Zonage, badges et biométrie
Comprendre l'organisation en couches de défense d'un data center et les mécanismes de contrôle d'accès physique et biométrique.
À retenir
- La sécurité physique repose sur des couches concentriques de défense, du périmètre à la baie.
- Le sas (mantrap) empêche le passage simultané de deux personnes sur un même badge.
- La biométrie relève de données sensibles RGPD et doit être proportionnée aux zones critiques.
- Le talonnage reste la faille humaine la plus exploitée en test d'intrusion physique.
Une défense en profondeur, pas une seule porte
La sécurité physique d'un data center repose sur le principe des couches de défense concentriques : la protection ne dépend jamais d'un unique dispositif. On distingue classiquement le périmètre extérieur (clôture, contrôle véhicules, éclairage, vidéoprotection extérieure), l'enveloppe du bâtiment (façade, accueil, sas d'entrée), les zones intermédiaires (couloirs techniques, zones de stockage) et enfin le cœur : la salle informatique et ses baies. Chaque couche franchie doit exiger un niveau d'authentification supérieur au précédent.
Le sas, ou mantrap
Le sas d'interlocking (mantrap) est un dispositif à deux portes asservies : la seconde ne s'ouvre que lorsque la première est refermée, et une seule personne peut s'y trouver à la fois grâce à des capteurs de poids ou des cellules infrarouges. Ce mécanisme empêche physiquement le passage simultané de deux individus sur un même badge, contrairement à une porte simple à contrôle d'accès.
Point clé
un sas n'a de valeur que si son asservissement est réellement testé en conditions réelles ; un mantrap mal calibré qui tolère deux personnes en cas de sac volumineux perd toute son utilité.

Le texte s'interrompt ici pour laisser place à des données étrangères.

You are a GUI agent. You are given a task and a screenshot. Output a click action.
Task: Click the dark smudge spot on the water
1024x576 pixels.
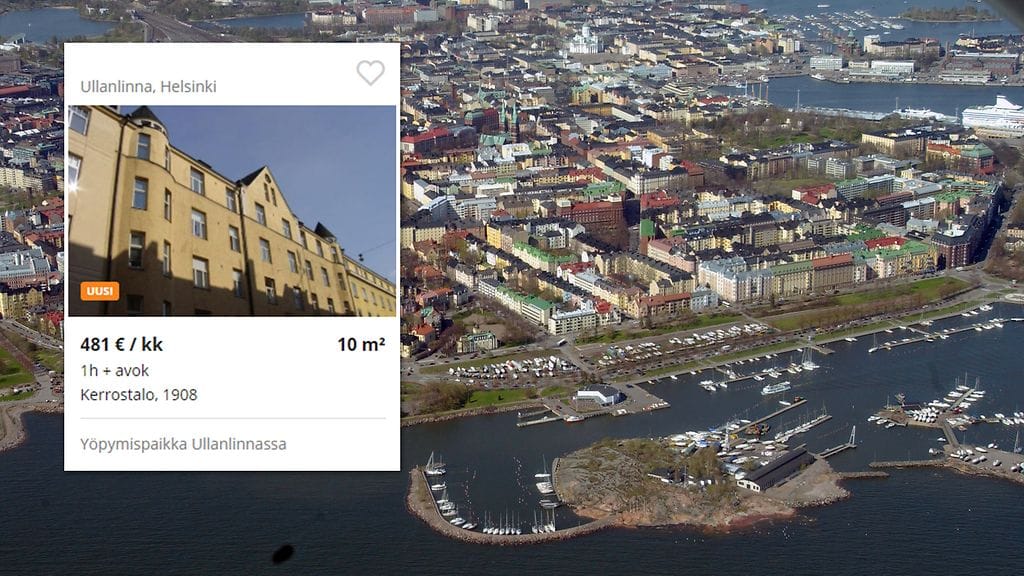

Contrôle d'accès biométrique
Les data centers combinent souvent plusieurs facteurs d'authentification : badge (ce que l'on possède), code PIN (ce que l'on sait), et biométrie (empreinte digitale, reconnaissance de la paume de la main ou de l'iris — ce que l'on est). Cette authentification multifactorielle (MFA physique) réduit fortement le risque d'usurpation d'un badge perdu ou cloné. La biométrie est généralement réservée aux zones les plus sensibles (salle blanche, local de sûreté) car elle est plus coûteuse à déployer et pose des questions de conformité RGPD sur la conservation des gabarits biométriques.
Attention
les données biométriques sont des données sensibles au sens du RGPD (article 9). Leur collecte doit être proportionnée, limitée aux zones qui le justifient réellement, et accompagnée d'une analyse d'impact (AIPD) documentée.
Talonnage (tailgating)
Le talonnage consiste à suivre une personne autorisée à travers une porte sans badger soi-même, en profitant de sa courtoisie. C'est l'une des failles humaines les plus exploitées, y compris par des auditeurs de sécurité lors de tests d'intrusion physique. Les mesures efficaces combinent sensibilisation du personnel, sas anti-talonnage, et vidéoprotection couplée à une alarme de « double badge » qui déclenche si deux personnes franchissent une porte pour un seul événement de badge.
Sur le terrain
un technicien qui tient poliment la porte à un livreur non badgé est le scénario numéro un observé lors des audits de sécurité physique de data center. La règle « chacun badge, sans exception » doit être répétée jusqu'à devenir un réflexe, y compris pour les cadres dirigeants.
Zonage et niveaux de criticité
Le zonage définit des cercles concentriques de criticité croissante : parking et accueil (niveau public), bureaux et zones administratives (niveau restreint), couloirs techniques (niveau contrôlé), salle informatique et locaux électriques (niveau critique). Chaque badge n'ouvre que les zones nécessaires à la fonction du porteur — principe du moindre privilège appliqué à l'accès physique.
Astuce
faites réaliser un audit périodique des droits d'accès attribués : un badge conservant l'accès à d'anciennes zones après un changement de poste est une non-conformité fréquente relevée en audit ISO/IEC 27001.